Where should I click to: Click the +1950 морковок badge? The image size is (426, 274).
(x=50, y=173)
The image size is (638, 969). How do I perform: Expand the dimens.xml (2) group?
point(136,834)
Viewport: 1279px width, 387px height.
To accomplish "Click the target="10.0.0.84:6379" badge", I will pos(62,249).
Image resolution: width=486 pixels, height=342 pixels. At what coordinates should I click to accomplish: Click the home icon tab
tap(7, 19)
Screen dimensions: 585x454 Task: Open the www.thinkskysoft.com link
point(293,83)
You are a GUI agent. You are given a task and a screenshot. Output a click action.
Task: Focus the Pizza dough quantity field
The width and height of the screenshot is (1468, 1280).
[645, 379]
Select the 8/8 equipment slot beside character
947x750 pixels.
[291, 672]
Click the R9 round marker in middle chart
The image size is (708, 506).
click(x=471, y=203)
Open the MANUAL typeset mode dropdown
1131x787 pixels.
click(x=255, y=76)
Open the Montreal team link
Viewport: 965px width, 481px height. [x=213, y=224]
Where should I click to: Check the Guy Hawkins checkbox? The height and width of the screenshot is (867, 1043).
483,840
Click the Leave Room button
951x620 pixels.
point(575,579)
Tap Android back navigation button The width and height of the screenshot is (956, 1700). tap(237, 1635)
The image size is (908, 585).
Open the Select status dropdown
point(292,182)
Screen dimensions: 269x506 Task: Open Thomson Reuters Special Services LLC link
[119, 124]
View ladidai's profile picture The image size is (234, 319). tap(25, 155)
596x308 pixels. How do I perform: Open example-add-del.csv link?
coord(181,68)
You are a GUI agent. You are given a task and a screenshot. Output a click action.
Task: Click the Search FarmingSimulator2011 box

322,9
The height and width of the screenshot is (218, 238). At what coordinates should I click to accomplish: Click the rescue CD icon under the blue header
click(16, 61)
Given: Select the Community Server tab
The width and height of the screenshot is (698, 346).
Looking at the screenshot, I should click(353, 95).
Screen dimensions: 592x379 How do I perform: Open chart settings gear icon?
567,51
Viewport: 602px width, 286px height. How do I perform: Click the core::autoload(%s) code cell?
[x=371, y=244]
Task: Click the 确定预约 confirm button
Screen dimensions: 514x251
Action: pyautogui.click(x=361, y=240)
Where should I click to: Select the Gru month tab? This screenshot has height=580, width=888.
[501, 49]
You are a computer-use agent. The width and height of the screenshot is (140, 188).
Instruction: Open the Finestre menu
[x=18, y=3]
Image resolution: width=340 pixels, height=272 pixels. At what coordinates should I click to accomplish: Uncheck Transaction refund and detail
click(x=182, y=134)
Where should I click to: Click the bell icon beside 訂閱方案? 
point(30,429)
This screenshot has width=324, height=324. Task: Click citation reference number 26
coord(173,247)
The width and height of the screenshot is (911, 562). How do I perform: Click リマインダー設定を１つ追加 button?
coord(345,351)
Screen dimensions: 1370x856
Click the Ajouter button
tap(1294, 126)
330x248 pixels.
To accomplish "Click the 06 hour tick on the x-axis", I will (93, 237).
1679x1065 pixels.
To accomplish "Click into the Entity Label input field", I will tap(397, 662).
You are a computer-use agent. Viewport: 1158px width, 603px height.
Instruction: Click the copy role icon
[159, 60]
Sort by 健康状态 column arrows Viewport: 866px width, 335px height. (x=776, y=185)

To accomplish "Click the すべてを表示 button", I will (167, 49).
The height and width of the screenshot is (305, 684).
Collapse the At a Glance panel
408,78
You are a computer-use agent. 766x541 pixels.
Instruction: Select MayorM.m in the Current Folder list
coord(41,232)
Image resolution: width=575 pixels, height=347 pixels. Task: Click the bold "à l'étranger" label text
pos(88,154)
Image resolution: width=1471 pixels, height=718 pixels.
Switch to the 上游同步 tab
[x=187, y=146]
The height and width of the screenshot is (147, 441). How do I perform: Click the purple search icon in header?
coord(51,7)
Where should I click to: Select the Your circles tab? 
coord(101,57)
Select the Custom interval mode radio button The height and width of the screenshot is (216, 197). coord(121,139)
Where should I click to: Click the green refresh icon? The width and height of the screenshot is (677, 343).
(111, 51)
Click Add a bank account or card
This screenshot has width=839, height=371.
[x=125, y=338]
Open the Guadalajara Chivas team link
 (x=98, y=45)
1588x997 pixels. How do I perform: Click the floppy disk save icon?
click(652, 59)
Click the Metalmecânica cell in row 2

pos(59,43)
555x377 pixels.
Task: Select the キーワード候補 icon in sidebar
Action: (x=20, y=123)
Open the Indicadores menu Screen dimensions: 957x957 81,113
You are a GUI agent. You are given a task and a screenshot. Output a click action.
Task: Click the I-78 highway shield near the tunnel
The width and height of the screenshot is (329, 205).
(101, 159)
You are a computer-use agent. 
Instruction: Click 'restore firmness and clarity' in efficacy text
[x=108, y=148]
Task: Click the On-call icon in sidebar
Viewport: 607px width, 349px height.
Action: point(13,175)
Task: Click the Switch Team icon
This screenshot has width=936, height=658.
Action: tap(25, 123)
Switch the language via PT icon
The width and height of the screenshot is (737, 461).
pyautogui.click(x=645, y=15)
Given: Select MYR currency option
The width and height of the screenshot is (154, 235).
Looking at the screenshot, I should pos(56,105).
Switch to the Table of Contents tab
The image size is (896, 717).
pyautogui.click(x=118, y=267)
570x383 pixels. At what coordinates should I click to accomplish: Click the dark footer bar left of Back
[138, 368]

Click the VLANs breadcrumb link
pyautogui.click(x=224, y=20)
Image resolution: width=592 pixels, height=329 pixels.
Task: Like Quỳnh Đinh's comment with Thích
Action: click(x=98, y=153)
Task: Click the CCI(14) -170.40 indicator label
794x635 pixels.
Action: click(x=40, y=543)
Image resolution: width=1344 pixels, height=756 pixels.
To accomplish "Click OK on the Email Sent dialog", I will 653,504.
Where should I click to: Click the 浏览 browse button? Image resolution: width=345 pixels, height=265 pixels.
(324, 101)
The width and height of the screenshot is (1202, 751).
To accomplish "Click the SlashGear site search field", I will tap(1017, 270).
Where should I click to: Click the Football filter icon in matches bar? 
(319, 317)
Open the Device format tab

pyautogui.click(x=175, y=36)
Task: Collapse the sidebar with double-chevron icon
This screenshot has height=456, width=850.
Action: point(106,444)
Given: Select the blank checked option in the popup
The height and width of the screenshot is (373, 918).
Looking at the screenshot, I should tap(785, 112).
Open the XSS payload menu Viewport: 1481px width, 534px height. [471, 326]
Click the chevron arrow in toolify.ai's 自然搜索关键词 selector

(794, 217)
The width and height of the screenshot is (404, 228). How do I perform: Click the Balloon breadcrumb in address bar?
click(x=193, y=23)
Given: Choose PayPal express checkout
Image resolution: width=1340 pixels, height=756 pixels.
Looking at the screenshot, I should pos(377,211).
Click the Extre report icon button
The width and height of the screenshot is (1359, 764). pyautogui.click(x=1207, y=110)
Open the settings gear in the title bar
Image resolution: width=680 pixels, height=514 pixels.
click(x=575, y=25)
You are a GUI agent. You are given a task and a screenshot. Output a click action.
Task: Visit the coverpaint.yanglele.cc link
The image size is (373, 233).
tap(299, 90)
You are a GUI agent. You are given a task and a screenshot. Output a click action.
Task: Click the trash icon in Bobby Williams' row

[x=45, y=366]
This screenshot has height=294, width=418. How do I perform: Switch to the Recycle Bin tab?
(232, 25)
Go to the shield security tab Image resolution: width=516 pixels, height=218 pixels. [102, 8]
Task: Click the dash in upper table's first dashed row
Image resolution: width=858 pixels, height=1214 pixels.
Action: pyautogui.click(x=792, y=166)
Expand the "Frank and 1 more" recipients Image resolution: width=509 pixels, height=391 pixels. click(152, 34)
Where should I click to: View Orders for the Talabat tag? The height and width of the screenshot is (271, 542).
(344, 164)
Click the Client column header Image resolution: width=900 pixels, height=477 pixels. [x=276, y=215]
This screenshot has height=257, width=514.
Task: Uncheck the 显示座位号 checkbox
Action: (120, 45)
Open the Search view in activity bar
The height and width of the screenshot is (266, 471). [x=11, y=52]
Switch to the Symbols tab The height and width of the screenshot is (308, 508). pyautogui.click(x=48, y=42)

TASK BRIEF. Which lines in the material contain the word "option"? Pull each of them out.

TASK SOLUTION.
Given: Select MYR currency option
Given: Select the blank checked option in the popup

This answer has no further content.